Наконец, поборов все страхи, в один из воскресных визитов вежливости я попросил доктора уделить мне время для конфиденциальной беседы. Я впервые обращался к нему с такой просьбой, и он немного удивился, но в конце концов согласился пожертвовать часом своих научных занятий для разговора со мной.
Сначала я не знал, как начать, но потом плотину прорвало, и я на одном дыхании излил перед ним всю свою душу, истерзанную… да какие уж там терзания! Я весь светился от счастья, и он, человек наблюдательный, не мог не заметить этого. Ни один мускул не дрогнул на его лице, пока он слушал мои юношеские излияния, которые были чужды и его возрасту, и его взглядам. Он молчал минут пять. Мне казалось, что пауза тянется бесконечно долго. Я не смел поднять на него глаза.
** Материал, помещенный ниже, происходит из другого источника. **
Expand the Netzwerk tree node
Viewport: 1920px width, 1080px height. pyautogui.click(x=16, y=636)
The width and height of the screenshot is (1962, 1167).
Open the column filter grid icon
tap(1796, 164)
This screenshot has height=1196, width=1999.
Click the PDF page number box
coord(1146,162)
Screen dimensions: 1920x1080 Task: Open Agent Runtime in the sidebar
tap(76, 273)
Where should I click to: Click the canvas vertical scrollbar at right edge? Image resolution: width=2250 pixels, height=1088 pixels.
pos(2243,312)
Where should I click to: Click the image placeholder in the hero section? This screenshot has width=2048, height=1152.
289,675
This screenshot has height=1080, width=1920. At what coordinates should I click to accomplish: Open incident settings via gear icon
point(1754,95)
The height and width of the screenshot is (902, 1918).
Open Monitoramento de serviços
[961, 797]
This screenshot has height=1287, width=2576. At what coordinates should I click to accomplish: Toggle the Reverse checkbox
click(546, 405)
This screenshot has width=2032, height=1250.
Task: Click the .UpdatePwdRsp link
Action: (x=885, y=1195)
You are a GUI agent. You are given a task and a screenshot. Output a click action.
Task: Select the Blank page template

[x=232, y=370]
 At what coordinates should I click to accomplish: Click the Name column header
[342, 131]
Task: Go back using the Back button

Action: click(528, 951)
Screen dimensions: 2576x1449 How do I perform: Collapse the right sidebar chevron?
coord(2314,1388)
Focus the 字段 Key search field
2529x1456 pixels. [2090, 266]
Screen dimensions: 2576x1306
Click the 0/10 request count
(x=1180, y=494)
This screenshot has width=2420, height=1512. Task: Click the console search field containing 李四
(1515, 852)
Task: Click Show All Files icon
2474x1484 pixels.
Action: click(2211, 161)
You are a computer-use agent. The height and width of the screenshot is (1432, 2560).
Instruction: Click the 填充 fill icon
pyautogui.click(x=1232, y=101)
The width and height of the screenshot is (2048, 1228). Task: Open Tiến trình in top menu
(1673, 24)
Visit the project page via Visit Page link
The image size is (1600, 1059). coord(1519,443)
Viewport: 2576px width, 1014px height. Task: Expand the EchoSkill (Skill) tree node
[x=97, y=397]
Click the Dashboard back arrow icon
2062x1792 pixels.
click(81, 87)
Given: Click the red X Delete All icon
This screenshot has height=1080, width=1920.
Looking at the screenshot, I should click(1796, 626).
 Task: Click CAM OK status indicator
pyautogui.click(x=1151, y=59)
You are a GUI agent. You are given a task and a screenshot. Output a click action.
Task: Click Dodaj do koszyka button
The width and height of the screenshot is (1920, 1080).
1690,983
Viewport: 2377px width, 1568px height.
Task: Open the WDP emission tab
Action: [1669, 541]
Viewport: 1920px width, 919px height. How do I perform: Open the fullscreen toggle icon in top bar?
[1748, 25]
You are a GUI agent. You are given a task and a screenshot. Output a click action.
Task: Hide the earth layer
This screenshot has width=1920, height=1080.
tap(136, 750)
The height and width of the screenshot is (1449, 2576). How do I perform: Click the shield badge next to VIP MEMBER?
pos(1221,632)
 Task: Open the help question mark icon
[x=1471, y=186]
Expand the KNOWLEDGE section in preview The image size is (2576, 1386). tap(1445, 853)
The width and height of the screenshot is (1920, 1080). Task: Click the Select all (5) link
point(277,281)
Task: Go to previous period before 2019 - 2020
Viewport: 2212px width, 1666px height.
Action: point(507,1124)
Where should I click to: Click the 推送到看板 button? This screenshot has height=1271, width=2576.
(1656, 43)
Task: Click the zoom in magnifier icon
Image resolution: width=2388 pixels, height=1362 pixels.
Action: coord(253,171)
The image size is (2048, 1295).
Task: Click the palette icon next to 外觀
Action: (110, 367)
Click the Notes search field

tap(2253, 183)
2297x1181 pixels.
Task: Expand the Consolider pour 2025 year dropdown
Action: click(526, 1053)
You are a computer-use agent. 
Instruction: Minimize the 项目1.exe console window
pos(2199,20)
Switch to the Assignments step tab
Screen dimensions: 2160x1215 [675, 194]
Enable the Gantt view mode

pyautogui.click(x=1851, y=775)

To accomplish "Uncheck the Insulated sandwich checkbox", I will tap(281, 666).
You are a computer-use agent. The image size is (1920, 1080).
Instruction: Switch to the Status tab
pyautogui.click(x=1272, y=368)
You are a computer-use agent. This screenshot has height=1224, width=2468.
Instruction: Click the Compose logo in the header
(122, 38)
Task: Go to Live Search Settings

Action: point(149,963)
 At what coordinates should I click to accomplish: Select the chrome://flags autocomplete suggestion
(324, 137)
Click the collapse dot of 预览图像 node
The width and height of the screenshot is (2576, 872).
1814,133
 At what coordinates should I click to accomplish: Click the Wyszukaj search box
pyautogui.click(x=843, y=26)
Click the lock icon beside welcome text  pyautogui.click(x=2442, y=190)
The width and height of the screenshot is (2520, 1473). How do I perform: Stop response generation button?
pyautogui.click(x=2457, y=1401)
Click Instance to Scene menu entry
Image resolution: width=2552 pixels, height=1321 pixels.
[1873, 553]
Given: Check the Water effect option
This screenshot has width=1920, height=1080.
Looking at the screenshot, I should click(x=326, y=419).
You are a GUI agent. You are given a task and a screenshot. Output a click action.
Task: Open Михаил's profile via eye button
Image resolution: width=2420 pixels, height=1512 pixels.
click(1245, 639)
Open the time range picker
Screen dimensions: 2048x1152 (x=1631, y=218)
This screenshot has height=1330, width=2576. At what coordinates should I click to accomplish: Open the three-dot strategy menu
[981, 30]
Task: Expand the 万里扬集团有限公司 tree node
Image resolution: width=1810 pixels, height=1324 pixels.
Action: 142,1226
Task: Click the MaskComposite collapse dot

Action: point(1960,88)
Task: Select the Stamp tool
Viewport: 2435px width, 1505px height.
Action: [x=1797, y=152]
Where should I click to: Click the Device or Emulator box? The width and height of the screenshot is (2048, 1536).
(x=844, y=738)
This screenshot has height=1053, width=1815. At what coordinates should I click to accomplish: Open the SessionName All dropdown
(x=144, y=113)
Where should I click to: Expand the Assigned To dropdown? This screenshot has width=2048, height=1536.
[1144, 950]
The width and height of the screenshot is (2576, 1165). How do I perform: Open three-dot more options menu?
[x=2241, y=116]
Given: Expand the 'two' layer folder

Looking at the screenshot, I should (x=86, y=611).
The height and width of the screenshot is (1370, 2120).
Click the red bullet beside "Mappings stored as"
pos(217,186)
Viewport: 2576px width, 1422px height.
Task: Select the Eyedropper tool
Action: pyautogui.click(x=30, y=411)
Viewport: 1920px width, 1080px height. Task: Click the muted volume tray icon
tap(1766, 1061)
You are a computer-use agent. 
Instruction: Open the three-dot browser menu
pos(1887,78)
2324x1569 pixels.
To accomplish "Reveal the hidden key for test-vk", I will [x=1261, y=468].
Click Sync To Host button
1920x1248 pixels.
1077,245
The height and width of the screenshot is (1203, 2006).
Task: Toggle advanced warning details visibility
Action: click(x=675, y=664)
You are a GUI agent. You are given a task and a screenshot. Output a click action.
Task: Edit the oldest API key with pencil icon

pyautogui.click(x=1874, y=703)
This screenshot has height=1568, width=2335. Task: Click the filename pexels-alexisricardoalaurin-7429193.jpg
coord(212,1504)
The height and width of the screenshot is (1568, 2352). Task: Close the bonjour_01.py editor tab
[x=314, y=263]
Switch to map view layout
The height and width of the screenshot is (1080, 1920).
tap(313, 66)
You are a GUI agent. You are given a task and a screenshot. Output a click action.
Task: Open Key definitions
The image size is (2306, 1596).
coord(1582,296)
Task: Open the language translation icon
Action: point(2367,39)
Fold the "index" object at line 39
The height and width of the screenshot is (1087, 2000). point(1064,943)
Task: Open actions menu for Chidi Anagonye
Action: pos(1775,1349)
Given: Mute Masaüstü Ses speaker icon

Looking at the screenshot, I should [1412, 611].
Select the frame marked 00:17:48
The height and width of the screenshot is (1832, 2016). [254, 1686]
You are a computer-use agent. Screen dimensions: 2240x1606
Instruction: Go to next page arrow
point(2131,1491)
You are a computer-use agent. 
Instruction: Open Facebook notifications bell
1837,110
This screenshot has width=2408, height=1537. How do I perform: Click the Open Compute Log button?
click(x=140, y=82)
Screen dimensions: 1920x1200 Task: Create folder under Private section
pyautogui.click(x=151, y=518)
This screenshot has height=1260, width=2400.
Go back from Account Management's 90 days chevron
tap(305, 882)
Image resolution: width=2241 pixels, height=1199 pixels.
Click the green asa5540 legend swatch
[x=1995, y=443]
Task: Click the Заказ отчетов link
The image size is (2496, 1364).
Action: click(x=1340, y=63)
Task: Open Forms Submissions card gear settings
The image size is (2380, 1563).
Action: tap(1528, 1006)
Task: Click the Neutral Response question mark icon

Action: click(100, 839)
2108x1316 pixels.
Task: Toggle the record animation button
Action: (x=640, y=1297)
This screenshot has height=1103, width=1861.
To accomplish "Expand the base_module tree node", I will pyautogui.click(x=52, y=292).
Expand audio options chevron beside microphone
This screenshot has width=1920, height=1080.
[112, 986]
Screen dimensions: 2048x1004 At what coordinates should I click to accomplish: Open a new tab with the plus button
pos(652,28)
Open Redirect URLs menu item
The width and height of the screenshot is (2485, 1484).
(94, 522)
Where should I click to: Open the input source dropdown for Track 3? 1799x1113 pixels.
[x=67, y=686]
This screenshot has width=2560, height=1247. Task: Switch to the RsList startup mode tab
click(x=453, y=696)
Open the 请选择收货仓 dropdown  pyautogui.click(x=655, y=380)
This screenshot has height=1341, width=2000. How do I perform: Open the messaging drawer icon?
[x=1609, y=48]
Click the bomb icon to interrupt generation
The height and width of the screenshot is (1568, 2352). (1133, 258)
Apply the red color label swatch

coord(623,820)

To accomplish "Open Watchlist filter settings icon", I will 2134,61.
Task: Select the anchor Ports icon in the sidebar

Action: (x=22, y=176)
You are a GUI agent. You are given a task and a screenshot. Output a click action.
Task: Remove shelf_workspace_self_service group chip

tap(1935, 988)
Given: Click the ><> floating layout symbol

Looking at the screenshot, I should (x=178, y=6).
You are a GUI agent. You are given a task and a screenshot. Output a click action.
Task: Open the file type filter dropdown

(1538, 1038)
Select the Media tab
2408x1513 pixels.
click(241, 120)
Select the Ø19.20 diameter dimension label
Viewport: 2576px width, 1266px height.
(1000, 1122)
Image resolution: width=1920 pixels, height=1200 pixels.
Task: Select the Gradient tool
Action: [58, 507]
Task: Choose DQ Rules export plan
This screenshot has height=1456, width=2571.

Наконец он сказал: «Ну, хорошо. Я пытаюсь понять вас, молодой человек. Может быть, я тоже виноват. Ведь когда я задумал это дело: дать образование нашим ребятам, я не принял во внимание такой очевидный факт — здесь так много соблазнов для молодого, неокрепшего сознания. Не все же такие фанатики науки, как я. Да, да, да. Я виноват. Вы люди из плоти и крови. Ну и что же ты собираешься делать в этом положении?» «Жениться», — сказал я. «Жениться? Легко сказать. Да у тебя еще усы не выросли. Ты когда-нибудь смотрелся в зеркало? (Еще как смотрелся, сколько часов простоял перед зеркалом, сколько раз дергал ли треклятые усы, чтобы росли побыстрее). Так кто же она, избранница твоего сердца? Надеюсь, она не из здешних кокоток?» «Ну что вы, доктор, — возмутился я, — Муш самая прелестная и благовоспитанная девушка…» «Что, что ты сказал? Муш? Ты что же, хочешь меня убедить, что это женское имя?» «Да, так ее называл покойный господин Генрих Гейне». «Какой Гейне? Поэт? Автор «Лютеции»?» «Он самый. Она была его сиделкой».